Amidst worldwide economic turmoil, investors are fleeing to the safety of U.S. Treasury bonds, thus driving up the prices of these bonds and cutting their yields.
Swiss bonds now have negative yields.
Experts expect mortgage interest rates to drop further in the following weeks.
Report: According to the report, the average rates for 30-year FRMs hit a new low of 4.32 percent this week, down from 4.39 percent last week and 4.44 percent last year. The average mortgage rates for 15-year fixed-rate mortgage, 5-year adjustable rate mortgages, and 1-year ARMs all reached all-time record low. According to the report, 15-year FRMs averaged 3.50 percent, down from 3.54 percent a week ago and 3.92 percent at this time one year ago.
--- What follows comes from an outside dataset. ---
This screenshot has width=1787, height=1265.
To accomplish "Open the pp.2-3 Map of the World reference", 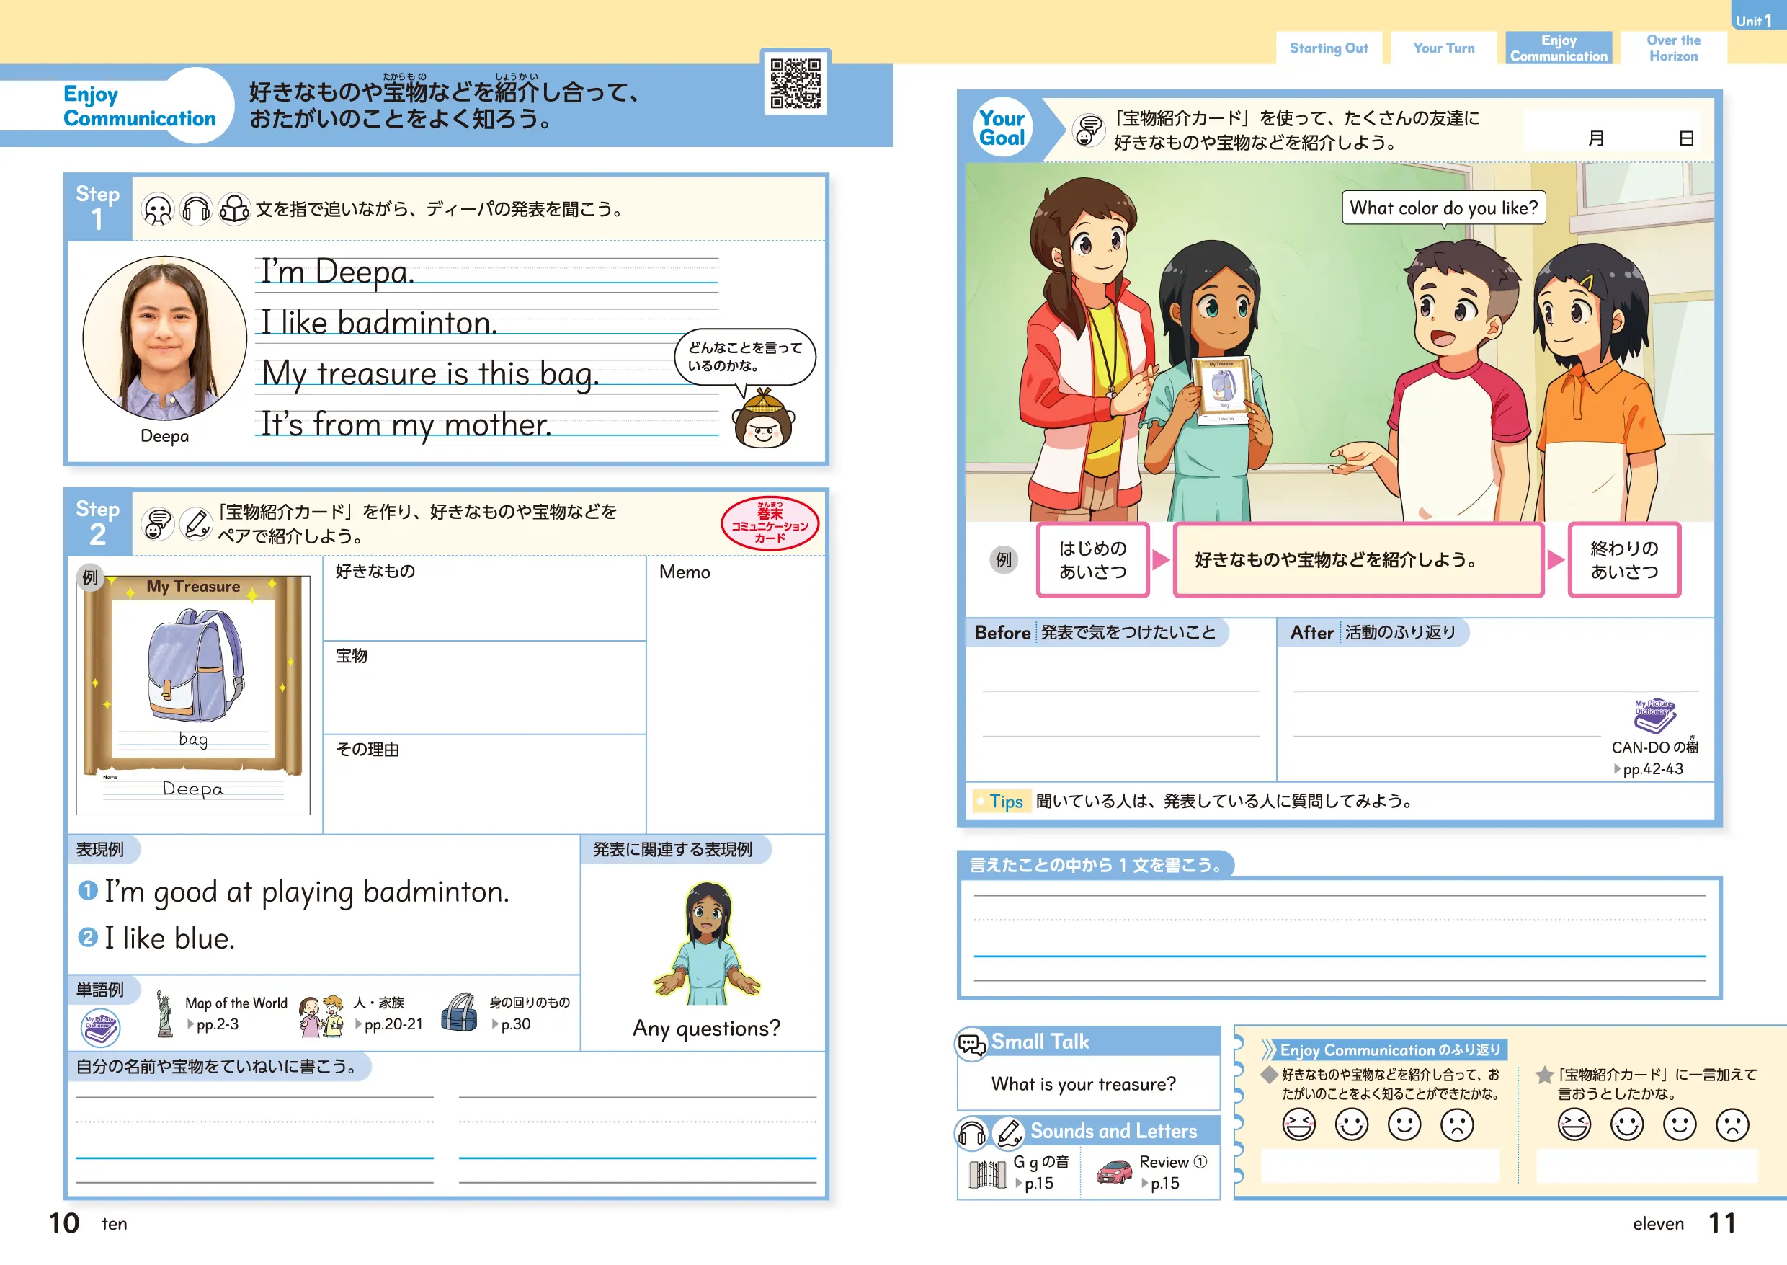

Average rates for 5-year ARMs slipped from 3.18 percent a week ago to 3.13 percent this week, while 1-year ARMs averaged 2.89 percent, down from 3.02 percent the previous week. Analysts state that the step taken by Fed will help to lower the US mortgage rates to spur the housing market, which is yet to recover from the subprime mortgage mess and overbuilding from the housing boom. They add that it help the country’s economy to add more money into homeowners’ pockets by enabling them to refinance into lower-rate mortgages.